A novel interface between the N-terminal and coiled-coil domain of STAT1 functions in an auto-inhibitory manner

Background STAT1 is an intracellular signaling molecule that is crucially involved in the regulation of the innate immune system by activation of defense mechanisms against microbial pathogens. Phosphorylation-dependent activation of the STAT1 transcription factor is associated with a conversion from an antiparallel to parallel dimer configuration, which after nuclear import binds to DNA. However, not much is known about the specific intermolecular interactions that stabilize unphosphorylated, antiparallel STAT1 complexes prior to activation.

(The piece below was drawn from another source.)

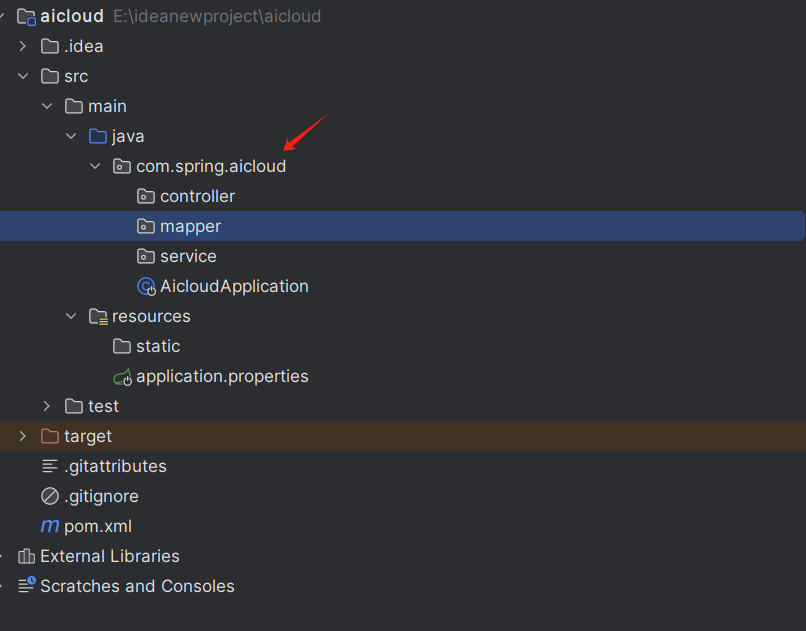Select the static folder
Screen dimensions: 806x631
click(x=158, y=346)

Results In this study, we identified a previously unknown interdimeric interaction site, which is involved in the termination of STAT1 signaling. Introduction of the glutamic acid-to-alanine point mutation E169A in the coiled- coil domain (CCD) by site- directed mutagenesis led to increased tyrosine phosphorylation as well as accelerated and prolonged nuclear accumulation in transiently transfected cells. In addition, DNA-binding affinity and transcriptional activity were strongly enhanced in the substitution mutant compared to the wild-type ( WT) protein. Furthermore, we have demonstrated that the E169 residue in the CCD mediates the release of the dimer from the DNA in an autoinhibitory manner. Conclusion Based on these findings, we propose a novel mechanism for the inactivation of the STAT1 signaling pathway, assigning the interface with the glutamic acid residue 169 in the CCD a crucial role in this process.